During the era of World War II, the Commander Hotel hosted doctors, lawyers, and executives. The hotel rooms were equipped with blackout curtains to protect the windows from enemy shelling from submarines. Post-war, the hotel expanded, adding a North wing. The hotel also had a modified American plan, which included two meals per day for guests. The expansion added a second dining room that could accommodate four-hundred people. This space was attractive to conventions and renunions. In the dining room, the Commander Clambakes was hosted in the 1950s. This event had over twelve-hundred people. The Hotel provided lobster, corn on the cob, and steamed clams, prepared in a coal pit on the beach.

Dining at The Commander

Commander Hotel menu: “Commander Hotel / Ocean City, Maryland” (1955)

The menu shown above is likely from The Commander Hotel’s American plan, incorporated after World War II. This means guests would be able to have two meals a day and this is likely one of two menus. Some of the most interesting features on this menu include: “puree of green pea”, “winesap apple sauce”,  “jellied tomato”, and “jellied consomme”. ​​Based on the structure of the menu, we can assume that everyone is given a choice of a starter, entree, beverage, and dessert. The only prices on the menu are the entrees, which could mean that you would be charged extra.

Winesap apples, identified in 1804, and winesap apple cider

The winesap is a particular heritage variety of apple that was first recorded by Dr. James Mease in 1804. Apparently, these apples were first grown by Samuel Coles in Moore’s Town, New Jersey. The winesap was a popular apple to use in cider and applesauce. In the menu, we can infer that winesap apples are also present in the restaurant’s apple sauce, “natural apple”, and spiced applesauce cake.

Tomato aspic or “jellied tomato”

Jellied tomato, also known as tomato aspic, was popularized in the 1950s, making this one of the more “trendy” items available at the hotel. It is understood as a comfort food. Aspic, not to be confused with gelatin, is a savory, congealed substance, often flavored with animal stock such as pork, beef, or chicken. The flavor can be described as “mildly meaty”. 

Tomato aspic or “jellied tomato”

This is not the only “mildly meaty”, congealed item on this menu. Originating in France, consomme is a clear soup, flavored with rich stock or broth that has been clarified. Jellied consomme is a gelatinous version of the soup, and would typically be served in a glass. This item was relatively cheap as well. 

It is not difficult to imagine what “puree of green pea” looks and tastes like, but the fact that it landed on the menu of a bustling hotel is worth noting. It is listed with the rest of the starters and according to my research, has little historical background or significance. 
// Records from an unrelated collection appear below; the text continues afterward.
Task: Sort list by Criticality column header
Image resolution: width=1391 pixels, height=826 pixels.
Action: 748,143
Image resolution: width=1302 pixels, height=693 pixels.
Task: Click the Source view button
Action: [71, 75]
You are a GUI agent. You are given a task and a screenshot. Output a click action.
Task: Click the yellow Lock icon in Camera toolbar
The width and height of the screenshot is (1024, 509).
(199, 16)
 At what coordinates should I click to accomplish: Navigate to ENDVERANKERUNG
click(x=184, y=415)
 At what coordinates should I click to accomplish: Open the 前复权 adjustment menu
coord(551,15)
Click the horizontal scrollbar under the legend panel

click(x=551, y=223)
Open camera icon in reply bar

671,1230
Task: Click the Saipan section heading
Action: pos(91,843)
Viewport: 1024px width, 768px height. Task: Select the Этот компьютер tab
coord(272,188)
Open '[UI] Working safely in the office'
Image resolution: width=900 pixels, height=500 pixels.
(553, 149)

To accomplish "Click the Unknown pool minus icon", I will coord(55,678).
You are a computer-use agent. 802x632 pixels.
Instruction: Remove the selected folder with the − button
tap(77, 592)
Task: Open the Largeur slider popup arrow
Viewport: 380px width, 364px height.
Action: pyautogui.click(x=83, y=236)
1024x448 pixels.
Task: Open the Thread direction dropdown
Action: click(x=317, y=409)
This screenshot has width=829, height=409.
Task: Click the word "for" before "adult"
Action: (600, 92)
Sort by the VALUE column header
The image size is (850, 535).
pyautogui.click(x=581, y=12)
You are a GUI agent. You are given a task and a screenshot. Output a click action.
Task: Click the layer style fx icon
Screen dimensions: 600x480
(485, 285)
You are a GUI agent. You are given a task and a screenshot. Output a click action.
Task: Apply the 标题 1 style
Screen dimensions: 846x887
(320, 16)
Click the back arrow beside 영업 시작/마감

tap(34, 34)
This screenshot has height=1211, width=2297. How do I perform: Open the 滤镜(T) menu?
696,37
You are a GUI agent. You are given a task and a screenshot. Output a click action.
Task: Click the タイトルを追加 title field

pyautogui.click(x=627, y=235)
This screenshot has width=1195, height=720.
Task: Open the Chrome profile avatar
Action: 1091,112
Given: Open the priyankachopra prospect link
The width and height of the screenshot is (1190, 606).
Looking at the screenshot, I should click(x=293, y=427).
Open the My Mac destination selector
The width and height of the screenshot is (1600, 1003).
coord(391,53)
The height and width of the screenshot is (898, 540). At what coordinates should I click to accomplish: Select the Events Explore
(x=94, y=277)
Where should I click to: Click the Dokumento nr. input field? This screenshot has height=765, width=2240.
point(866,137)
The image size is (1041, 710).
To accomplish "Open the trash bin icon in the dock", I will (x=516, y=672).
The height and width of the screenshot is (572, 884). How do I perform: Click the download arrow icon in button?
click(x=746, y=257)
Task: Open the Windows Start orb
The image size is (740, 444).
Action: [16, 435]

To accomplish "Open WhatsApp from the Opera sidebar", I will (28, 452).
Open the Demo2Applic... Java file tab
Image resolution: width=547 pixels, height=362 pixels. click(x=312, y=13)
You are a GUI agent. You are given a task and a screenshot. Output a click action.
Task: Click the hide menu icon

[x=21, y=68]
After further research on this hotel and its dining rooms, we can see that the hotel-restaurant scene during these decades was immensely popular. It was a great value to spend a vacation at a hotel this nice and with such an array of foods. It faced the coast, making it a destination for anyone who needed to get away from the monotony of their everyday lives. Hotels were also hosting a variety of people who are in the area for different reasons, even if it is not for a vacation. As I discussed earlier, it was a hub for executives, doctors, and lawyers during wartime.

The hotel was replaced after the original was torn down, according to an article that was released in the 1990s, titled “Final salutes for Commander Ending: Ocean City’s 67-year-old Commander Hotel will be torn down in a few days, giving Marylanders cause to fondly recall vacations there.” The Commander Hotel brand has withstood almost a century of business and has experienced several advancements since the 1950s.